Summary
- Context: The
CRDServesIndex tracks which CRD group/version combinations are served in each cluster, enabling the multicluster apiserver to route requests to the appropriate CRD runtime.
- Bug: When two CRDs serve the same group/version combination, deleting one CRD incorrectly removes the serve entry for both, corrupting the index.
- Actual vs. expected: After deleting one CRD that shares a group/version with another CRD,
Lookup returns served=false when it should return served=true (the other CRD still serves it).

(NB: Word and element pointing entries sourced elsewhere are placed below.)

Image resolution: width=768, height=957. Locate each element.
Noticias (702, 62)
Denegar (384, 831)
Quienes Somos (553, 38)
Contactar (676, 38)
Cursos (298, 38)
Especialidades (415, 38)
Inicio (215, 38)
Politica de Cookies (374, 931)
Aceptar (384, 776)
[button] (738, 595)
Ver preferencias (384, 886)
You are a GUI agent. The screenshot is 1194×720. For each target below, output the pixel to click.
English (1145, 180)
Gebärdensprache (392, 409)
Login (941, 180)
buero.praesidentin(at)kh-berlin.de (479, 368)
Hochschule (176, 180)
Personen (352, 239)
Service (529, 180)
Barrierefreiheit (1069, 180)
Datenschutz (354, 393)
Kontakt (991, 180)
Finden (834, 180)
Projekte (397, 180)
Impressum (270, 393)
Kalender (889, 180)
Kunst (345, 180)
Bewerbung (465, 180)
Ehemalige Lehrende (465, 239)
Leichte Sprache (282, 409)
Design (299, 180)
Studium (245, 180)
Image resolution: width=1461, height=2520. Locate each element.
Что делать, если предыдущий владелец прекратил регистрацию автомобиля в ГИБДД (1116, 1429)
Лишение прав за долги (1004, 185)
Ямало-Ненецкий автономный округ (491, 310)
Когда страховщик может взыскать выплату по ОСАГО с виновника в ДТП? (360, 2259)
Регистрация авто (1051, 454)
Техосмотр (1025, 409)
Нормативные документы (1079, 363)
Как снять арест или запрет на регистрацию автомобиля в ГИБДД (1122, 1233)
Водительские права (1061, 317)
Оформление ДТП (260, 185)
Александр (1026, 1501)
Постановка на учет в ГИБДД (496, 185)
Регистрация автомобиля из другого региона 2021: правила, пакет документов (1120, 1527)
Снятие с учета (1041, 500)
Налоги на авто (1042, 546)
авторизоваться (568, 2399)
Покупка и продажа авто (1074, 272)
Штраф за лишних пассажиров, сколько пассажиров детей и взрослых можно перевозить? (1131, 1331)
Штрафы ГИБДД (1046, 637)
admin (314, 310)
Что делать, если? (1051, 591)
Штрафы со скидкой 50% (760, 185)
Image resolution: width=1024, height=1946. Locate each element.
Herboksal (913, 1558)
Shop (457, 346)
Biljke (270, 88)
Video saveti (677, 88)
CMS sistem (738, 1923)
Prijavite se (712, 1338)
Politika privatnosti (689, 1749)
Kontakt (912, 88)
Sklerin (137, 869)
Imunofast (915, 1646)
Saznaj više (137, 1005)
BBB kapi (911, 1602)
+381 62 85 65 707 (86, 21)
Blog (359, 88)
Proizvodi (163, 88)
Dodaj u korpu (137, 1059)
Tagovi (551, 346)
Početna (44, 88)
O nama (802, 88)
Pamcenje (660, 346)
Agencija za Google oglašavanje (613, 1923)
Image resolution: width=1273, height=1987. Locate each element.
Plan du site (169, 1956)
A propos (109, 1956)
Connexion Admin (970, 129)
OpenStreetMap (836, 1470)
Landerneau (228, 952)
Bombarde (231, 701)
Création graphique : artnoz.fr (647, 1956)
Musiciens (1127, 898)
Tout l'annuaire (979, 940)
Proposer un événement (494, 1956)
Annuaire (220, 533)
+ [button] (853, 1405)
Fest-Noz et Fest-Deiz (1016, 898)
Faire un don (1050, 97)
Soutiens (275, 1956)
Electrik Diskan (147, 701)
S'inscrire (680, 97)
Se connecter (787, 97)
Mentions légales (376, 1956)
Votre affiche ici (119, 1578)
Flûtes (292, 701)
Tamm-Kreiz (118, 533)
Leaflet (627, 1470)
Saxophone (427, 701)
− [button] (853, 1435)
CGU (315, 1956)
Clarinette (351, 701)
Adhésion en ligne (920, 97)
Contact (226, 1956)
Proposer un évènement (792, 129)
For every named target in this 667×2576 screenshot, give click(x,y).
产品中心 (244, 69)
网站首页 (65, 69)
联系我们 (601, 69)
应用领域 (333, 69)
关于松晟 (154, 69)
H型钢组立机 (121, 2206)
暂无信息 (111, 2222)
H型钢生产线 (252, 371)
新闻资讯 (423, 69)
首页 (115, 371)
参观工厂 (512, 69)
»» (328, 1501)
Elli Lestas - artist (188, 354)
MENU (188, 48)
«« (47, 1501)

- Impact: API requests to the affected group/version are incorrectly routed to the base handler instead of the CRD runtime, causing requests to fail during the corruption window.
Code with Bug
// pkg/multicluster/bootstrap/crd_serves_index.go:97-117
func (i *CRDServesIndex) setCRDKeysLocked(clusterID, crdName string, keys []string) {
if i.clusterKeys[clusterID] == nil {
i.clusterKeys[clusterID] = map[string]struct{}{}
}
if i.crdKeys[clusterID] == nil {
i.crdKeys[clusterID] = map[string][]string{}
}
for _, old := range i.crdKeys[clusterID][crdName] {
delete(i.serves, old) // BUG: Deletes key without checking if other CRDs still need it
delete(i.clusterKeys[clusterID], old) // BUG: Also corrupts clusterKeys
}
if len(keys) == 0 {
delete(i.crdKeys[clusterID], crdName)
return
}
i.crdKeys[clusterID][crdName] = keys
for _, k := range keys {
i.serves[k] = true // BUG: Overwrites without reference counting
i.clusterKeys[clusterID][k] = struct{}{}
}
}
Evidence
1. Unit Test Demonstrates The Bug
File: pkg/multicluster/bootstrap/crd_serves_index_test.go
The test exercises the public API directly:
i.UpsertCRD(clusterID, crd1) // serves["cluster\x00example.com\x00v1"] = true
i.UpsertCRD(clusterID, crd2) // serves["cluster\x00example.com\x00v1"] = true (overwrites)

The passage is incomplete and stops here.